▶ **Document section**:
When we got home I was full of the news. "We've just met Charlotte's brother and sister!" I blurted out. Eunice's reaction was extraordinary.
She stopped what she was doing and strode towards me with a terrifying look on her face. She seemed to have grown in size and was towering over me, her face white and taut with barely suppressed rage.
"Oh, no you didn't," she snapped. "They were just friends."
Charlotte said nothing and looked down. She obviously knew not to quibble. But I didn't know any better. "But we did - we saw her brother and sister."
Eunice suddenly leant forward and tapped me sharply on the mouth. I was totally taken aback. It hurt a lot, and I hadn't the slightest idea why she had done it. It was the mildest taste of what was to come. I had stepped into dangerous territory.
All these years later I'm still trying to understand whether Eunice's cruelty was born of a religious belief that she needed to teach us a lesson, or whether she sincerely felt that what she made us do, or what she did to us, was improving our characters.
Either way, her outlook was punitive and extreme, with everything divided into black and white, good and evil, and with her as the judge.
When I look back on living with Eunice's regime I think of it as going down a flight of steps to a basement. On the first few steps, I had to get acclimatised to the drop in light and temperature.
As I went on, it began to feel damp and uncomfortable, until finally I descended into a cold, rat-infested, stinking cellar where I was tortured sadistically until I screamed for mercy. But no mercy came.
After the tap on the mouth, Eunice began to mistreat Sarah, Thomas and me - although not so much Charlotte, whom she seemed to adore - on a regular basis, starting with flicks and hits on the mouth and then clouts to the head.
I was beginning to get a clear idea of what life with her was going to be like: an endless succession of rules, punishments and bizarre rituals.
One of the very worst of these was the daily toilet check. After breakfast we were marched to the toilet where we were required to perform, and not allowed to leave the bathroom until we'd done so.
It was terrible, and I was petrified. Of course, the more anxious I got, the less I was able to deliver. We were also forbidden to go to the toilet at any other time of day.
But the torture didn't end there. If we didn't come up with the goods in the morning, Eunice would administer an enema. The big syringe would come out, filled with green washing-up liquid mixed with water.
Eunice would bark at me to pull my pants down. She would then shove in the syringe, push the plunger in and order me to hold on to the soapy liquid for as long as her whim dictated.
When it was over I would go to school feeling utterly horrible, hoping no one would ever find out what had been done to me at home. Unbelievably, this appalling regime continued day in, day out until I finally escaped from Eunice when I was 17-years-old.
With Eunice, we discovered, you were either in her good books or her bad books. Charlotte was generally in her good books, as was Robert, a baby taken on by Eunice shortly after we went to live with her.
The rest of us were almost invariably in some sort of trouble, especially if we didn't go to sleep when we were supposed to.

▶ **Task to complete**:
Please mark each statement below yes or no according to the memoir excerpt above, and quote the words of the excerpt that settle it.
1. Charlotte argued with Eunice about having met her brother and sister.
2. The daily toilet check took place after breakfast.
3. The regime ended when the narrator was 16.

▶ **Record excerpts**:
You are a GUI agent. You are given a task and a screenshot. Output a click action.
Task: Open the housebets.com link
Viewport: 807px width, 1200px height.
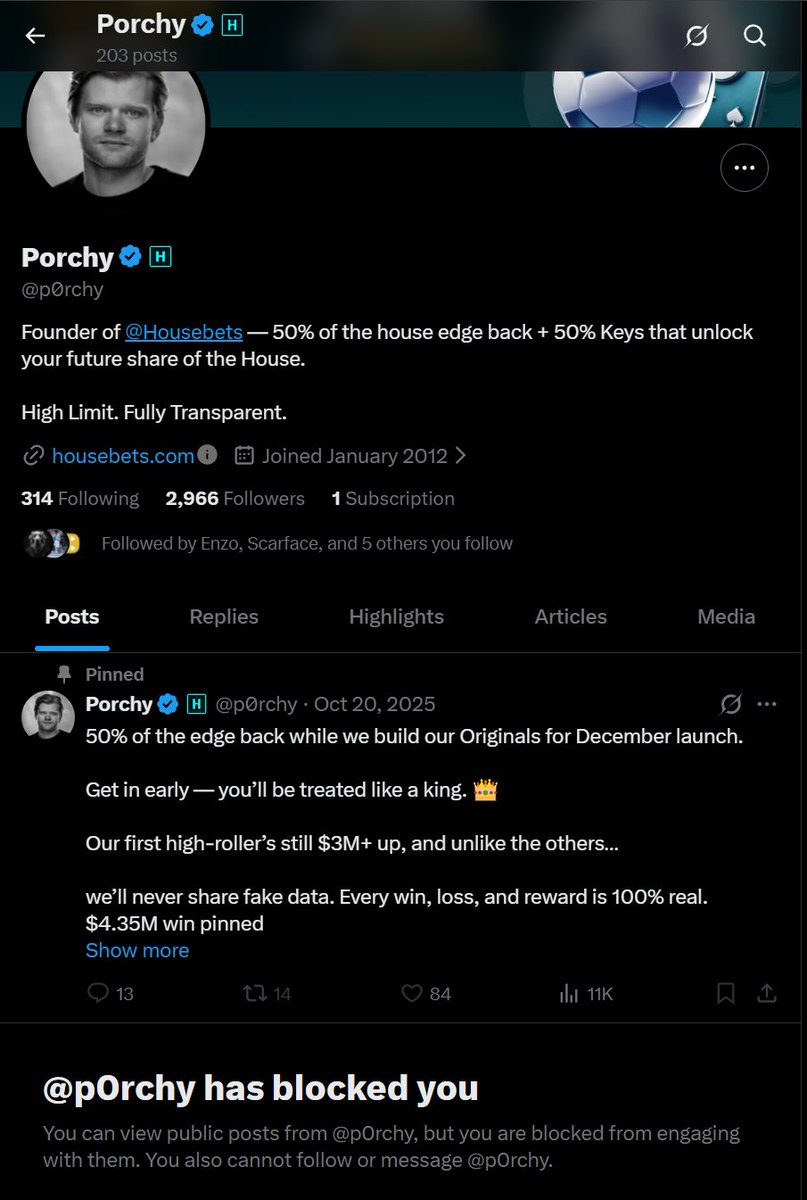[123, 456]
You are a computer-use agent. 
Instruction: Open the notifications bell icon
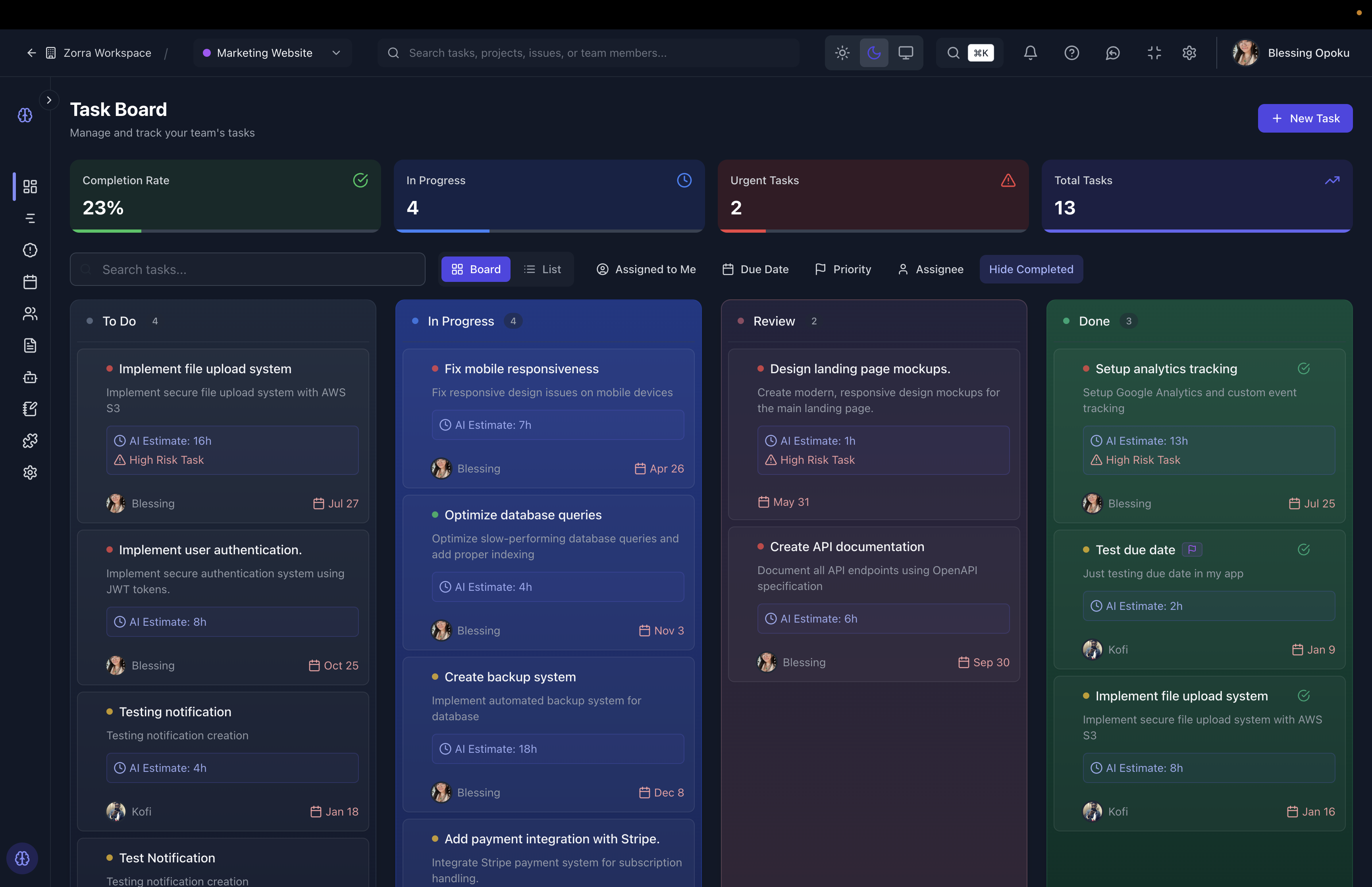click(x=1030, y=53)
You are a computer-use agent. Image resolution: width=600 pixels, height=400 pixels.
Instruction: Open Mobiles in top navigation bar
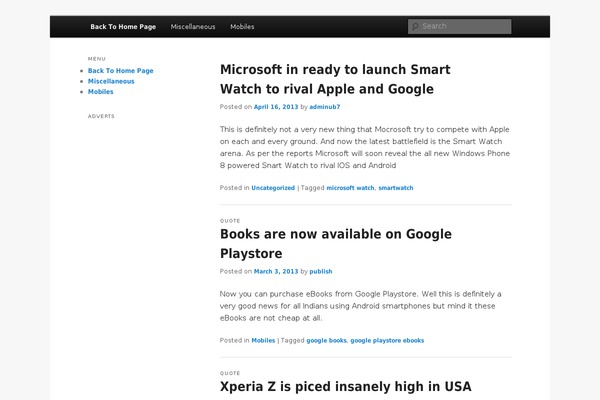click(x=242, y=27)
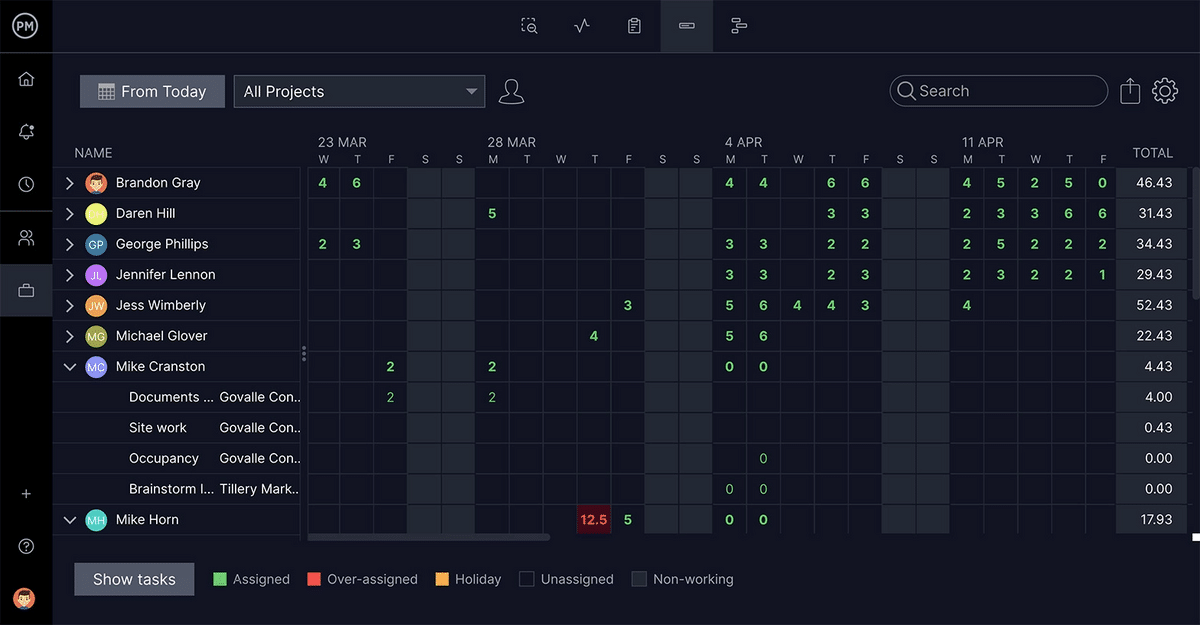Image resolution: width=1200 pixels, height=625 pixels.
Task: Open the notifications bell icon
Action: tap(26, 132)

--

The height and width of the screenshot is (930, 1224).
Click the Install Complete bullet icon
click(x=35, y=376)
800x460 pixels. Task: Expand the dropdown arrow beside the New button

▶ **Response**:
1. No: "Charlotte said nothing and looked down."
2. Yes: "After breakfast we were marched to the toilet"
3. No: "until I finally escaped from Eunice when I was 17-years-old."